As a first step, we have built an interactive vulnerability indicator that shows the links between state-level trends in well-being (optimism and worry) and county-level trends in deaths of despair. Our indicator allows users to see how these accord with county- and state-level trends in poverty, unemployment, and average household income. As such, the indicator allows users to see how these trends vary by populations, by state and county, and their relationship with trends in well-being (and ill-being).
|Interactive: The Geography of Hope and Desperation in America
As is evident from scrolling through the interactive, there are often stark differences in average income and poverty indicators and mortality rates across counties within the same state. The counties that are coded dark black, for example, have higher levels of mortality than those with lighter shades of gray. Take, for example, Kentucky, a state with low levels of optimism and high levels of worry and of deaths of despair. Still there are big differences within the state. The southeastern part, which is coded dark black, has counties such as Knott and Pike with some of the highest rates of deaths of despair and poverty in the country, rates that are even worse than the state’s already bad average. California, a state with high levels of optimism and relatively high mean household income, also has places with very high levels of deaths of despair. Several counties in the north of the state, such as Shasta, stand out along these lines.
In the long run, we will update the indicator on a biannual basis so that it can serve as a warning indicator, as changes in well-being—such as notable drops in hope— are often precedents of despair-related trends and deaths.
Many of the same populations that are vulnerable to these deaths are also vulnerable to COVID-19 mortality.
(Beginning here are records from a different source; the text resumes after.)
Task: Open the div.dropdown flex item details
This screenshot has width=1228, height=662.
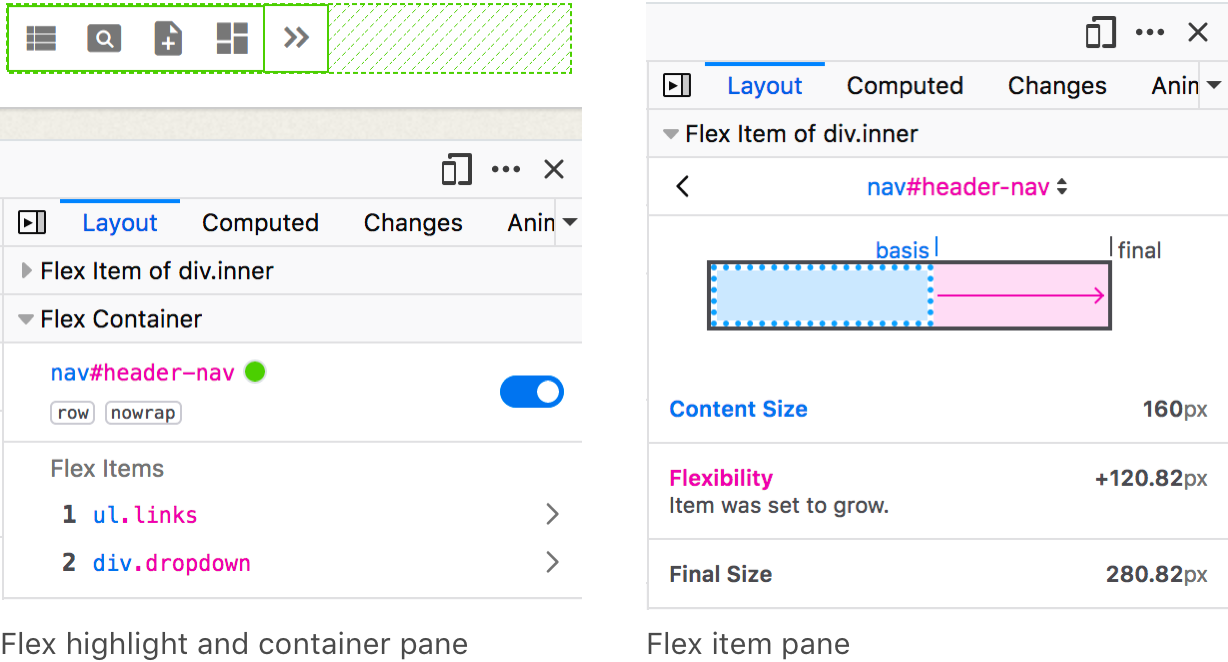Action: (552, 563)
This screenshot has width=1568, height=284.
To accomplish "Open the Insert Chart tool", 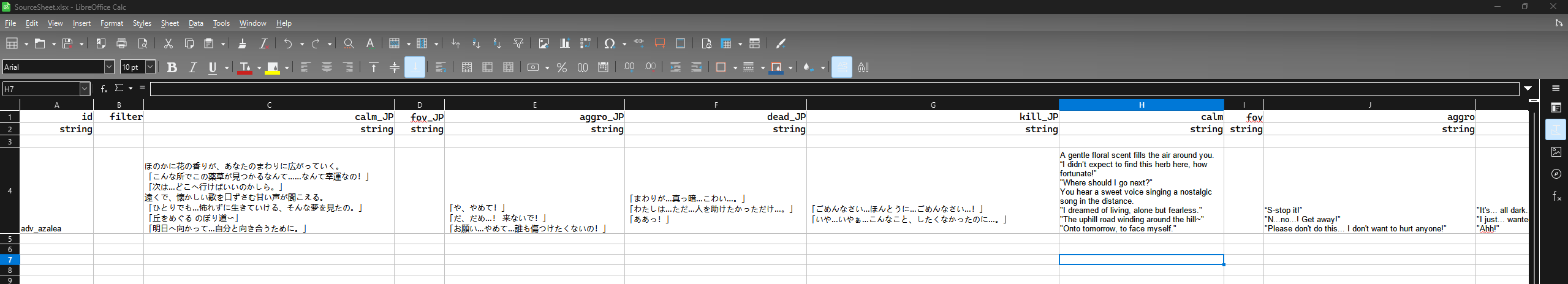I will [x=564, y=43].
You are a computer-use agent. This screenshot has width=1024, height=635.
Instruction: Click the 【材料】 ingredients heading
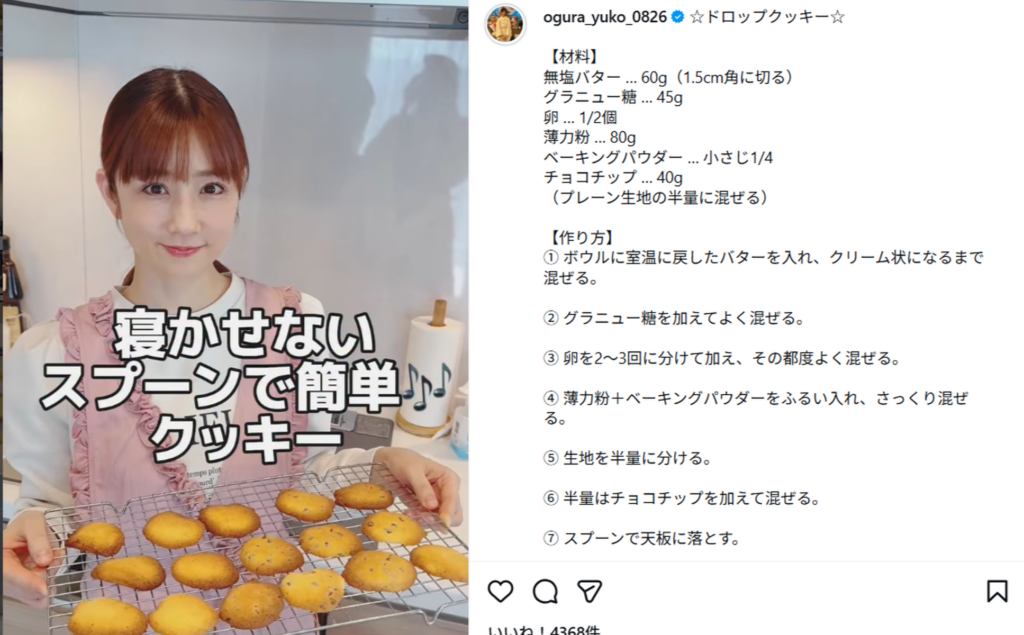[572, 57]
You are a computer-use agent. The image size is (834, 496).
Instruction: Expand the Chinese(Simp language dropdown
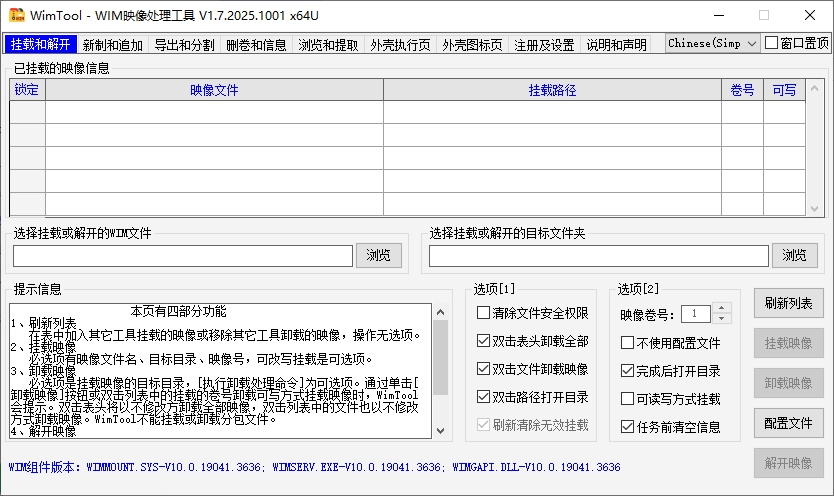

While COVID-19 first hit African Americans in urban areas disproportionately, the spread to rural areas will likely hit the same population that is vulnerable to deaths of despair the hardest, due to high levels of preexisting conditions such as diabetes, obesity, cardiovascular disease and high rates of smoking on the one hand, and of despair on the other.
A remarkable finding on this front, meanwhile, is that poor African Americans remain much more optimistic and report better health in the midst of COVID-19 than do low-income whites (who are less worried about contracting the disease) Over the next several months, we will be adding the mortality rates from COVID-19 into the indicator and comparing where and how they coincide with those in deaths of despair.
We will also explore the role of well-being in mediating these trends. An important difference is that despair may play a causal role in those deaths and that enhancing well-being can help prevent them. While objective health conditions such as diabetes, smoking, and cardiovascular disease are clearly linked to COVID-19 mortality, they tend to be at least in part behaviorally driven conditions, and we know that individuals with higher levels of well-being tend to suffer less from these conditions. But we simply do not know if well-being can play a mediating role in the links between COVID-19 incidence and mortality. We hope that the trends that our vulnerability indicator uncovers over time can inform this important question as we navigate difficult economic, health, and ill-being challenges in uncertain times.